La mistica del senno di poi
Districandosi in quella che ha definito una “proliferazione dei capi di imputazione”, l’avvocato di Fabrizio Tirabassi ha ricordato che un “investimento sbagliato non è un illecito” e che “commettere reato vuol dire agire con dolo”. “Con il senno di poi siamo tutti bravi – ha precisato, richiamando la struttura organizzativa della sezione Affari Generali e “l’ampia autonomia” di cui godeva la Segreteria di Stato all’epoca dei fatti – è con il senno di prima che non si valutano le responsabilità penali”. "È sorprendente - ha aggiunto – che un’organizzazione complessa quale quella dello Stato vaticano debba far dipendere situazioni complesse da piccole strutture, forse sottodimensionate, forse non del tutto preparate a un certo tipo di interventi”. “Siamo difronte a questioni di colpe – ha concluso – non si può scaricare sul sottoposto incapace per continuare a tirare avanti”.
In cinque ore, il legale ha rievocato la questione delle monete, le commissioni ricevute per le operazioni finanziarie effettuate per la Segreteria di Stato, “autorizzate dai suoi superiori”, il presunto legame con Gianluigi Torzi, considerato da principio un “cavaliere bianco” per aver fatto uscire di scena Raffaele Mincione.

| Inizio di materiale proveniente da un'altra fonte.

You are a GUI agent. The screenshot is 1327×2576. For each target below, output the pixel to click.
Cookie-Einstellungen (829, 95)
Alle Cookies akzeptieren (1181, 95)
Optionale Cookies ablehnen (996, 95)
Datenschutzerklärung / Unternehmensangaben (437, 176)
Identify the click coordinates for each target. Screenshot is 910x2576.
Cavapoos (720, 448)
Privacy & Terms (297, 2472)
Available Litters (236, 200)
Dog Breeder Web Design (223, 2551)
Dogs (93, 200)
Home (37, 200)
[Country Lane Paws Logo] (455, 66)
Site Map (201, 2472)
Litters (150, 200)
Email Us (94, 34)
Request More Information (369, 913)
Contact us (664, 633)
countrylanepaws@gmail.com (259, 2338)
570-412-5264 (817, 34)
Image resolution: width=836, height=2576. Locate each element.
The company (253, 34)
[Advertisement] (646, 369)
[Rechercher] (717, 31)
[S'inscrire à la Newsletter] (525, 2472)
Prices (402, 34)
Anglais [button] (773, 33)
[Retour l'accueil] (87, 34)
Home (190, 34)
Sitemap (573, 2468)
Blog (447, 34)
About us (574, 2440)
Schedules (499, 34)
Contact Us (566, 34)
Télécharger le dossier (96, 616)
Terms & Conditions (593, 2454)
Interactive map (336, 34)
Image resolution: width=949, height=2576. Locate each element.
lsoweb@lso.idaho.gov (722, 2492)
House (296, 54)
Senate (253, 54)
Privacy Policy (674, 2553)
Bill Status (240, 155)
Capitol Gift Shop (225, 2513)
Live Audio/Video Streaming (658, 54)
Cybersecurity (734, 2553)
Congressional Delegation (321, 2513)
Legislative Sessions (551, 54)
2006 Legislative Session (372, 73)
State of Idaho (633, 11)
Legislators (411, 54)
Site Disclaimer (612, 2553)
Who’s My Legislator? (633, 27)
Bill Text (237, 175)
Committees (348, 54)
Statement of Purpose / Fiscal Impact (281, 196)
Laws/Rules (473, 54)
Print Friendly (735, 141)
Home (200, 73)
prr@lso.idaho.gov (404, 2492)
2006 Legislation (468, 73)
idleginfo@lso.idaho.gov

Siamo “oltre le responsabilità indicate”, ha aggiunto, assimilabili soprattutto alla “malagestione”.
Il secondo legale, Massimo Bassi, interverrà il prossimo 6 dicembre. L’agenda delle udienze del processo, per domani, invece, vede la difesa dell’avvocato Nicola Squillace, imputato per truffa aggravata, appropriazione indebita aggravata, riciclaggio ed autoriciclaggio.